> ## Documentation Index
> Fetch the complete documentation index at: https://langchat.neurobrains.co/llms.txt
> Use this file to discover all available pages before exploring further.

# Pinecone Provider

> Pinecone vector database integration with OpenAI embeddings.

## Usage

```python theme={null}
from langchat.providers import Pinecone

vector_db = Pinecone("my-index")   # reads PINECONE_API_KEY + OPENAI_API_KEY
```

***

## Parameters

<ParamField path="index" type="str" required>
  Pinecone index name. First positional argument.
</ParamField>

<ParamField path="api_key" type="str | None" default="None">
  Pinecone API key. Falls back to `PINECONE_API_KEY`.
</ParamField>

<ParamField path="embedding_api_key" type="str | None" default="None">
  OpenAI API key used for creating embeddings. Falls back to `OPENAI_API_KEY`.
</ParamField>

<ParamField path="embedding_model" type="str" default="text-embedding-3-large">
  OpenAI embedding model for both indexing and retrieval.
</ParamField>

***

## Environment variables

```bash theme={null}
PINECONE_API_KEY=pcsk-...
OPENAI_API_KEY=sk-...    # used for embeddings
```

***

## Embedding models

| Model                    | Dimensions | Notes                           |
| ------------------------ | ---------- | ------------------------------- |
| `text-embedding-3-large` | 3072       | Default.
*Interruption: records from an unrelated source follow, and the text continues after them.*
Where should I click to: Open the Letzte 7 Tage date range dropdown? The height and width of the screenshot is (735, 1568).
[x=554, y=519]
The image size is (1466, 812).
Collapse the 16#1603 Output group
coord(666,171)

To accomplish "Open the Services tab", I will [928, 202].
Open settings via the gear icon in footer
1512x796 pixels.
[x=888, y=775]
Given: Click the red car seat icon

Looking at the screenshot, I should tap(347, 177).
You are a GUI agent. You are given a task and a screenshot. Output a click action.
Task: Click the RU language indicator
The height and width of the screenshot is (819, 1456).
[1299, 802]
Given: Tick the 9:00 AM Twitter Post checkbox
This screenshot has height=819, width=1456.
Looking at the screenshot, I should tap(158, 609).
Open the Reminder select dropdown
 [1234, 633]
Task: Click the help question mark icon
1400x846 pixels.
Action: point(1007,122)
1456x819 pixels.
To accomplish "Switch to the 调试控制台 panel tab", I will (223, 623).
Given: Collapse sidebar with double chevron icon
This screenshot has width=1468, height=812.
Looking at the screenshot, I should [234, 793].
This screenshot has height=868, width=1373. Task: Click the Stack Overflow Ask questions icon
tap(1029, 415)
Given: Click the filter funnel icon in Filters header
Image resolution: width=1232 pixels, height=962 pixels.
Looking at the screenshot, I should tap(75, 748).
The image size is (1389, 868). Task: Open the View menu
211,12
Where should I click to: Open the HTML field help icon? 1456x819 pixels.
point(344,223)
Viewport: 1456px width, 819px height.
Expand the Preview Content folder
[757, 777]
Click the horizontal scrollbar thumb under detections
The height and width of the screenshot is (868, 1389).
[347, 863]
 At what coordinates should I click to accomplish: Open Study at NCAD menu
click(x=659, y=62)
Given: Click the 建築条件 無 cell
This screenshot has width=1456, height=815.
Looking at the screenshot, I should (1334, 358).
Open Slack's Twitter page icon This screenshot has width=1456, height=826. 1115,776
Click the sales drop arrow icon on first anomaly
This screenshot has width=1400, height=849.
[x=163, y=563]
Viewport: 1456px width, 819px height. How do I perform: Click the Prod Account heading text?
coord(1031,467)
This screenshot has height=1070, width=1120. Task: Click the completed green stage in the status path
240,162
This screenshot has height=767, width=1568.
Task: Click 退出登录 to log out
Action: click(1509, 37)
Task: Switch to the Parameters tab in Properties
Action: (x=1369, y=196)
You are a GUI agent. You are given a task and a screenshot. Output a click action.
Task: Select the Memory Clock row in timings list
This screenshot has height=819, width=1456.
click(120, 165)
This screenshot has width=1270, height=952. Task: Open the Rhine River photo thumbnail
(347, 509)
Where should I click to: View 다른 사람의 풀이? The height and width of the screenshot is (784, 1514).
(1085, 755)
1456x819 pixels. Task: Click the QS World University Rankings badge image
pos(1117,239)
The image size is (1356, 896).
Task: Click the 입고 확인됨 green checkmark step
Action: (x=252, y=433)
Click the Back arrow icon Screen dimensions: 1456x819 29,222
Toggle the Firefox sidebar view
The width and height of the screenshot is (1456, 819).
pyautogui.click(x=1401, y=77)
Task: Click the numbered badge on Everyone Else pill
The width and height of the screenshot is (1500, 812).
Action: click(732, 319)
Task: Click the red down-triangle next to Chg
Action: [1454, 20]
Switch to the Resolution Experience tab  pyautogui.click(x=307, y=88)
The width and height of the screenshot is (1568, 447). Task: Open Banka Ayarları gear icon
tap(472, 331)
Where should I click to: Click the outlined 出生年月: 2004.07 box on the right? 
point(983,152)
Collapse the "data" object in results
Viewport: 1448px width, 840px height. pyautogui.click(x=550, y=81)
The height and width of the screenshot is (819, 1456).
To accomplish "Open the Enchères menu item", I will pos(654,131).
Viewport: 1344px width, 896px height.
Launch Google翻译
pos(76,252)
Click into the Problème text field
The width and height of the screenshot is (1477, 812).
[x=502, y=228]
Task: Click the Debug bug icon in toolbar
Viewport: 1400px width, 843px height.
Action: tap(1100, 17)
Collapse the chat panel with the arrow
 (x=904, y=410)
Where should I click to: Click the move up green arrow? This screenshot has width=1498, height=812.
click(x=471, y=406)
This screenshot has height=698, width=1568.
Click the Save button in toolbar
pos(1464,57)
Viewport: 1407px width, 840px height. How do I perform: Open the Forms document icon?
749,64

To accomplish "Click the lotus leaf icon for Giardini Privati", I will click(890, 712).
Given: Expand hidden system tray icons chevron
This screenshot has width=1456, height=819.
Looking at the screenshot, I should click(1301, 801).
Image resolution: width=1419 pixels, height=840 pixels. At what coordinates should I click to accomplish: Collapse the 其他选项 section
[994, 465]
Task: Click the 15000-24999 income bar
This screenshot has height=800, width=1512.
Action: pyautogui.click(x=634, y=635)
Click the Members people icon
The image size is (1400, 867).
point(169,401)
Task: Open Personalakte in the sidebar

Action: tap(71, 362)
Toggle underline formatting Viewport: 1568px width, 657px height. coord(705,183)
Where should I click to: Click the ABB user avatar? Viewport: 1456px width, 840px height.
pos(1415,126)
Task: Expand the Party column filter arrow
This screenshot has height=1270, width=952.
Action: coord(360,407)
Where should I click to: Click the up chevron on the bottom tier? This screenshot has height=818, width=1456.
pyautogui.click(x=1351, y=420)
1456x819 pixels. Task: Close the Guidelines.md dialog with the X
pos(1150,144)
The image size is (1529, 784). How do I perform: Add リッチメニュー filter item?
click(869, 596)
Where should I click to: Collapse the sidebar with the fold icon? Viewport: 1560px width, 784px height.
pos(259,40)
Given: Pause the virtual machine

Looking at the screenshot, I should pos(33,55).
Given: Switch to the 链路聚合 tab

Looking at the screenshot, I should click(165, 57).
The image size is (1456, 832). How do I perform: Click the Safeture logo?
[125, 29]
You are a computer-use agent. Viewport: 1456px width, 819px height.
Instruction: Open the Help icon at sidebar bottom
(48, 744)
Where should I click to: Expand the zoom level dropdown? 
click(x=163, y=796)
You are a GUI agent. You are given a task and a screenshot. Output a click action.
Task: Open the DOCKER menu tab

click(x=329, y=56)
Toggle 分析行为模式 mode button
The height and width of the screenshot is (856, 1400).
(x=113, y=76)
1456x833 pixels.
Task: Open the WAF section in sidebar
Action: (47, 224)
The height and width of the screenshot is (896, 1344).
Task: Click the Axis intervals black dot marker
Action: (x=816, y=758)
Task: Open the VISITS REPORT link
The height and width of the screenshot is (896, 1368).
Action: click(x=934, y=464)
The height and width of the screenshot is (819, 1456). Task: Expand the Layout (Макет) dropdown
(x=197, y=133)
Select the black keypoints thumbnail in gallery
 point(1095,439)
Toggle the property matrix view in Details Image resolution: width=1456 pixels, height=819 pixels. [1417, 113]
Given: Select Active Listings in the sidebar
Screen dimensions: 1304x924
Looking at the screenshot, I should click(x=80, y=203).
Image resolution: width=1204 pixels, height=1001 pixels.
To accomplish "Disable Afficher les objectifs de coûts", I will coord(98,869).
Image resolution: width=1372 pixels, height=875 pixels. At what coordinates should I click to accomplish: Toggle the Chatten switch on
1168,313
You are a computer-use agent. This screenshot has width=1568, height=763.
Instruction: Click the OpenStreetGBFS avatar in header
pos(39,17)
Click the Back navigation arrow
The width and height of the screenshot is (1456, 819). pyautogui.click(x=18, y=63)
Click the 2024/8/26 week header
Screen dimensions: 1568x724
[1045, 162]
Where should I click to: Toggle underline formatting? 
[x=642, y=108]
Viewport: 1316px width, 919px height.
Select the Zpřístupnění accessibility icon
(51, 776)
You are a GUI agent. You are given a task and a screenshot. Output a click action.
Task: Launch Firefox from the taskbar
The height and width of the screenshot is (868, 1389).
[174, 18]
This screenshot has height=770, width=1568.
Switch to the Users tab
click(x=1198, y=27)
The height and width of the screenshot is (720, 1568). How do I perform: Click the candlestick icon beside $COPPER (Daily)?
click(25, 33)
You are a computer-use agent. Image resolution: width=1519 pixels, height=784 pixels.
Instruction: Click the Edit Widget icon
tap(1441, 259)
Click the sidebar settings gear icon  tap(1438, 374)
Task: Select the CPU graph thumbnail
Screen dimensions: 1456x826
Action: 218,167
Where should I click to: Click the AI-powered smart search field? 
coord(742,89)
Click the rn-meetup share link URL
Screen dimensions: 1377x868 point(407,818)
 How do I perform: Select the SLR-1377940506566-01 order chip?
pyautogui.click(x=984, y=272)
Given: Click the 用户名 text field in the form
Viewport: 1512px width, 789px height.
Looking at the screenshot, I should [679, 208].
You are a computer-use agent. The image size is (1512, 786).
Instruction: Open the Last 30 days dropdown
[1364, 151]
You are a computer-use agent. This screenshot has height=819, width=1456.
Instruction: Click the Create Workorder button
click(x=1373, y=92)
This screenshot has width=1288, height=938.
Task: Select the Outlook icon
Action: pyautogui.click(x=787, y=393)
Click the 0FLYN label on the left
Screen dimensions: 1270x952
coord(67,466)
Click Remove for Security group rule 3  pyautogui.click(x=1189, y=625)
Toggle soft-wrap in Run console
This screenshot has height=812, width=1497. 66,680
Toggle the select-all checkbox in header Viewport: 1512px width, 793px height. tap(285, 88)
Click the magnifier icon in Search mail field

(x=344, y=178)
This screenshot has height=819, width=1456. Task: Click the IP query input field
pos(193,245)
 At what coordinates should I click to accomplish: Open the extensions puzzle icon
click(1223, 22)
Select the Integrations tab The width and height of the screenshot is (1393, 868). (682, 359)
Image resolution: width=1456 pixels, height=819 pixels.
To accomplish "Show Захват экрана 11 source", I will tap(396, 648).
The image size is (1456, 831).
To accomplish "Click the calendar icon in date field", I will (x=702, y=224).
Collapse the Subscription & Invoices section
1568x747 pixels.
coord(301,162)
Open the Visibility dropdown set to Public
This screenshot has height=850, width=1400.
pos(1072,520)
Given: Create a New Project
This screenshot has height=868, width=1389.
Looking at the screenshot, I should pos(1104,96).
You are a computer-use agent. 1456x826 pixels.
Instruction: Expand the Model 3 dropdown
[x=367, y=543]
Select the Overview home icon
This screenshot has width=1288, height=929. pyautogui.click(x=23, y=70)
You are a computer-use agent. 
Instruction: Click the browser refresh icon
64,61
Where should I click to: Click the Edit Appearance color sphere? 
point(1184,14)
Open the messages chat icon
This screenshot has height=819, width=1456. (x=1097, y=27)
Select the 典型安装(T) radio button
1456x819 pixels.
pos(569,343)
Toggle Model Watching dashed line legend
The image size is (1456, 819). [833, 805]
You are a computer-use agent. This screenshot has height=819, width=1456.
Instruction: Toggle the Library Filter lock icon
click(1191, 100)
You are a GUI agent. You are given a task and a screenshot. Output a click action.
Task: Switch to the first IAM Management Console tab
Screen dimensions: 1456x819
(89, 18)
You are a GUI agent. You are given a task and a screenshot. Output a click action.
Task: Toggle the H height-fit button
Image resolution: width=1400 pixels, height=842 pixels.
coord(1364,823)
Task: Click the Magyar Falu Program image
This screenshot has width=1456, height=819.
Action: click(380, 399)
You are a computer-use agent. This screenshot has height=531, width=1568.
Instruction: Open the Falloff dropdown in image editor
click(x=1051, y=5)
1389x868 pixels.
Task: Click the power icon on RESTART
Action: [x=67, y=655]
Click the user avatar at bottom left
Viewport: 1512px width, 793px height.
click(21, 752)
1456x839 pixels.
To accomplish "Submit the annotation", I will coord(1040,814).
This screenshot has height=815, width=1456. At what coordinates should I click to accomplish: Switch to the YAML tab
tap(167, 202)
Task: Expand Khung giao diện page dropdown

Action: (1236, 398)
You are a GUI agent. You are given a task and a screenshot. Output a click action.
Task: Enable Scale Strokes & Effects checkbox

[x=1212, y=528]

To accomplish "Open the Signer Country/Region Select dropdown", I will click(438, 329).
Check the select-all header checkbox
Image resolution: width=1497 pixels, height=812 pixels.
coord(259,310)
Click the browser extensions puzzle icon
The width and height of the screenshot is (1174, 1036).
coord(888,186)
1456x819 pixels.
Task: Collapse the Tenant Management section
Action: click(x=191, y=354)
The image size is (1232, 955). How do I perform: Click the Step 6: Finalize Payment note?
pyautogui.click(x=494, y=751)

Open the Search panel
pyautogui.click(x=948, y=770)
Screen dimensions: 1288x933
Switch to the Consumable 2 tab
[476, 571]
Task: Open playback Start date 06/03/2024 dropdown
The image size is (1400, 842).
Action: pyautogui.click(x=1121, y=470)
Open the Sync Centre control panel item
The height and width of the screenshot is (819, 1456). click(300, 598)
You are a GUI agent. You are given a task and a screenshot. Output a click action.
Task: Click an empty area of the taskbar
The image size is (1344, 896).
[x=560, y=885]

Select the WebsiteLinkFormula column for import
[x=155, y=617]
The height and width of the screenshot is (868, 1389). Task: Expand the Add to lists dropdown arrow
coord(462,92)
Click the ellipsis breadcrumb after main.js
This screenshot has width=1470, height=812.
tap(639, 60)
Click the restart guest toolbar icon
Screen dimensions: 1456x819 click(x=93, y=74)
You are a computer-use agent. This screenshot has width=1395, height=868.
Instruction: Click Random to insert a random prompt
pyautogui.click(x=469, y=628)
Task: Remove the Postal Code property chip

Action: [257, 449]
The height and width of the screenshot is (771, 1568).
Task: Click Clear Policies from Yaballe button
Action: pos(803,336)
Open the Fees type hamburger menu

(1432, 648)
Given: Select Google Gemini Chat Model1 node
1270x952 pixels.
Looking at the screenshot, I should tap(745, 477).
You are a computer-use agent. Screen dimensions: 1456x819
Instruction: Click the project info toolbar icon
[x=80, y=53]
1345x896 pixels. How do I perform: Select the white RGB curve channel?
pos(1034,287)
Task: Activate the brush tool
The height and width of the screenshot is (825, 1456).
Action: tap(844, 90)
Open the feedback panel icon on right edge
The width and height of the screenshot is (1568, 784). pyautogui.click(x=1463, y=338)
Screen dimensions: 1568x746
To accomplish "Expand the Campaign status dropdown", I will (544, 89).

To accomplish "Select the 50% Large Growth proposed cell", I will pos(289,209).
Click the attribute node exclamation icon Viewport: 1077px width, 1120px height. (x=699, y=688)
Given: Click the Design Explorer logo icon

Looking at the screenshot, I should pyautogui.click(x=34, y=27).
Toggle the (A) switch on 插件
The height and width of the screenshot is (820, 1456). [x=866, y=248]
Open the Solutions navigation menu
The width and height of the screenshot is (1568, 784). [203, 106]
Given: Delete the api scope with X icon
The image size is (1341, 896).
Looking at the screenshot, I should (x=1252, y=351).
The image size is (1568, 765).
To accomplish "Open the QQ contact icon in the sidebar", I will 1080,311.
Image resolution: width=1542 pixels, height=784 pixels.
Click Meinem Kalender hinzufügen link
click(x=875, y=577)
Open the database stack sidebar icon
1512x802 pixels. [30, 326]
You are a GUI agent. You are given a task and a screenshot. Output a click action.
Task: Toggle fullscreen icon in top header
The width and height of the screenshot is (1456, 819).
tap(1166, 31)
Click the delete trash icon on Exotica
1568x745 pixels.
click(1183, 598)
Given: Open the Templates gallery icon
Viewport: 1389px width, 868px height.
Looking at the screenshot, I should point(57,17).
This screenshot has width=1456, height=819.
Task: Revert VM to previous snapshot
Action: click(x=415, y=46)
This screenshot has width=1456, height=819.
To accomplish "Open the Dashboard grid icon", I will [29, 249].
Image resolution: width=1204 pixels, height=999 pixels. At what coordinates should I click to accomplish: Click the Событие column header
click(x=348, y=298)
Best quality.          |
| `text-embedding-3-small` | 1536       | Lower cost, still good quality. |
| `text-embedding-ada-002` | 1536       | Legacy baseline.                |

<Warning>
  Your Pinecone index dimensions must match the embedding model:

  * `text-embedding-3-large` → create index with **3072** dimensions
  * `text-embedding-3-small` → create index with **1536** dimensions
</Warning>

Change the embedding model:

```python theme={null}
vector_db = Pinecone("my-index", embedding_model="text-embedding-3-small")
```

***

## Creating a Pinecone index

1. Go to [app.pinecone.io](https://app.pinecone.io)
2. Create a **Serverless** index:
   * **Dimensions**: `3072` (for `text-embedding-3-large`)
   * **Metric**: `cosine`
   * **Cloud/Region**: choose based on your API server location
3. Copy the index name and your API key to `.env`

***

## Namespaces

Use namespaces to partition a single index into logical sections:

```python theme={null}
# Index with namespace
lc.index("products/", namespace="products")
lc.index("support/", namespace="support")
```

The retriever uses the namespace you configured when creating the `Pinecone` instance. For multi-namespace retrieval, you need separate `LangChat` instances or a custom adapter.